Private schools managed a distance learning transition ahead of public schools — some just days after closures were announced.

“We provided multiple supports for families and students,” said Pam Wood, a counselor at De La Salle North Catholic High School in Portland. “We posted recordings of online classes and offered students a Pass grade option to complete a course. Our bilingual counselor hosted video meetings with families to provide crucial information about senior graduation” among other topics.

“The Class of 2020 is suffering grief and loss from losing their graduation ceremonies, an important rite of passage for students,” Wood added. 

Brenda Cruz Jaimes, another De La Salle North counselor, expressed further challenges seniors faced, such as “demands to generate income while balancing school, caring for sick relatives, navigating the transition into college and the pressure of online learning.”

“It has been a learning experience for all of us,” said Jair Lázaro, father of a De La Salle senior. However, “this pandemic has uncovered many factors affecting the family cell. I think it is an opportunity for parents to refer back to their natural responsibility as primary teachers of their children.”

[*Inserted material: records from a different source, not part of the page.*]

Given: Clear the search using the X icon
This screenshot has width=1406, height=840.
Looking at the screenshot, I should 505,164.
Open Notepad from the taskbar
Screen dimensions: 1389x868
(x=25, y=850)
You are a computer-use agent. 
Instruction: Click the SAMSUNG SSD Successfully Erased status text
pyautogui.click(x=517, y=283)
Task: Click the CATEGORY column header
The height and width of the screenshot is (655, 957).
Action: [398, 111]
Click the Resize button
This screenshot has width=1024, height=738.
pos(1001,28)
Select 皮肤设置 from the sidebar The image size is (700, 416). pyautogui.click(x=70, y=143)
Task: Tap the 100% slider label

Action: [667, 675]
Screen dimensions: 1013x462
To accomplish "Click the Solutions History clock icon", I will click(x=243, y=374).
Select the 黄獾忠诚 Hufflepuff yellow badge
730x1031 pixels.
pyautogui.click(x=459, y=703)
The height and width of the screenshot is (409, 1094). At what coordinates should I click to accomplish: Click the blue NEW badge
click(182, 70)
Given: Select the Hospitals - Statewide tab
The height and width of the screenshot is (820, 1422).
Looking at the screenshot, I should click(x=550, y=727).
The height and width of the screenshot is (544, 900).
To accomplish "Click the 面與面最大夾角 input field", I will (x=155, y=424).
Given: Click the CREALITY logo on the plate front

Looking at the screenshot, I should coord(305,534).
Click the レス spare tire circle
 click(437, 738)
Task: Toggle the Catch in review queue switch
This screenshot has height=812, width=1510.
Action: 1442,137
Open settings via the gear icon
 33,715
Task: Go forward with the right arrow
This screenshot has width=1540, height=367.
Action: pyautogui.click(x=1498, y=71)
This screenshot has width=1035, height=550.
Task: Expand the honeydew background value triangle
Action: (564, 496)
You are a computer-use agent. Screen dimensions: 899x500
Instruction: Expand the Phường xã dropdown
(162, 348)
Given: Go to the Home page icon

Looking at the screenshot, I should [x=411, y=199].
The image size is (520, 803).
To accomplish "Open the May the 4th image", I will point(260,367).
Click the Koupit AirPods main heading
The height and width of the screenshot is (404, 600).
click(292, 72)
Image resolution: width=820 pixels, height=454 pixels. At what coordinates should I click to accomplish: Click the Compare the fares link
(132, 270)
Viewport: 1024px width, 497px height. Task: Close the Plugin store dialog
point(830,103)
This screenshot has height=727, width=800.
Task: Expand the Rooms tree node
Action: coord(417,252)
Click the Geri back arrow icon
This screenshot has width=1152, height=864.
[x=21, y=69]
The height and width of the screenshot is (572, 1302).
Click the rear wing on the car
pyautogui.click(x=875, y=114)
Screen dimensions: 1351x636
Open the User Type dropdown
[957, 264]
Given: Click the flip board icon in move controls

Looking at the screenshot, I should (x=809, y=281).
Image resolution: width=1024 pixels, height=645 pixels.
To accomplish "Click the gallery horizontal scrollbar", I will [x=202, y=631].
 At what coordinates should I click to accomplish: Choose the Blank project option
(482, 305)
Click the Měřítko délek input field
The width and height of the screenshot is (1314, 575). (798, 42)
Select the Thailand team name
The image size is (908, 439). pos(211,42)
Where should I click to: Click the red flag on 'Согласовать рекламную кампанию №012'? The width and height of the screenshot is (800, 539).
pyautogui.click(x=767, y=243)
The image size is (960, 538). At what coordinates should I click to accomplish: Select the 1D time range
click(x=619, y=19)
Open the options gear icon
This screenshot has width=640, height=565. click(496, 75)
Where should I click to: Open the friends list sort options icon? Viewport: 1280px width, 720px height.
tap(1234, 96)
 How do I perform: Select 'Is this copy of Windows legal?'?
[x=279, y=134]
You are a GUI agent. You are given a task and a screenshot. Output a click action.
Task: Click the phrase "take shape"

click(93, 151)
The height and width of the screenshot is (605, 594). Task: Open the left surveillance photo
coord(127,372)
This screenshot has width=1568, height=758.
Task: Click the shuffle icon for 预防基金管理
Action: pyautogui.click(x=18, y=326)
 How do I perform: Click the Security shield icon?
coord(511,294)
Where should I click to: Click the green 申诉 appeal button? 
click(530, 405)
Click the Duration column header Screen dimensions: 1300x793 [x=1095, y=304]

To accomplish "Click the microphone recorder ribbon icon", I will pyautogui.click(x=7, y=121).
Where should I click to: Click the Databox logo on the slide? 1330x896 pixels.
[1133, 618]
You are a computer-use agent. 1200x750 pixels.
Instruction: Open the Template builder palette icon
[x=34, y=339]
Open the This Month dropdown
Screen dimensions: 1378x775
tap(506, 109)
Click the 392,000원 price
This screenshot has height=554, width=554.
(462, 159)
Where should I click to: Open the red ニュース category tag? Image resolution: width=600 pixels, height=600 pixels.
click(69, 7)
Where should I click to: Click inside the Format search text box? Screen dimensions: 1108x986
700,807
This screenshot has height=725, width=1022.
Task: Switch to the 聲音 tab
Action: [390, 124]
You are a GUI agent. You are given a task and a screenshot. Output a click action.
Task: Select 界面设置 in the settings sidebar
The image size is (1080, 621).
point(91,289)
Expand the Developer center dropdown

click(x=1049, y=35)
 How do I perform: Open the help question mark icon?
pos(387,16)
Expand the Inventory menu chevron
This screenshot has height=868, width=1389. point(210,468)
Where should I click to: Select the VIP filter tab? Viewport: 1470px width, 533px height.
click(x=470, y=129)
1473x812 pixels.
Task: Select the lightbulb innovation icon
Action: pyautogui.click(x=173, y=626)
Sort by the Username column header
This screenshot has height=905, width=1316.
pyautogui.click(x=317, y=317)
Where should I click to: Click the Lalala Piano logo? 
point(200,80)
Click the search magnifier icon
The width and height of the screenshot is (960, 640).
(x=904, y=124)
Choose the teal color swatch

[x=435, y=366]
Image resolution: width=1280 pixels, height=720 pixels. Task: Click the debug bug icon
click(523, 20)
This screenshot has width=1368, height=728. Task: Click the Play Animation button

At St. Andrew Nativity School, “teachers and the majority of students adjusted well,” said Sarah O’Brien, database and grant specialist. “The majority of students were engaged in learning opportunities and virtual meetings every day, including video lessons with their teachers and classmates, enrichment classes, counseling meetups, assemblies, and advisory groups,” she explained.

“Teachers and staff prioritized mental health and basic needs for students and families, and the Graduate Support department was doing case management with our graduates,” O’Brien added.

“This has been a time with challenges and struggles for many people, but also a time of faith and transformation,” said Jeannie Ray-Timoney, superintendent of Catholic schools for the Archdiocese of Portland. “I am confident that together we will face the present challenges and those ahead as we plan for the fall with wisdom and grace.”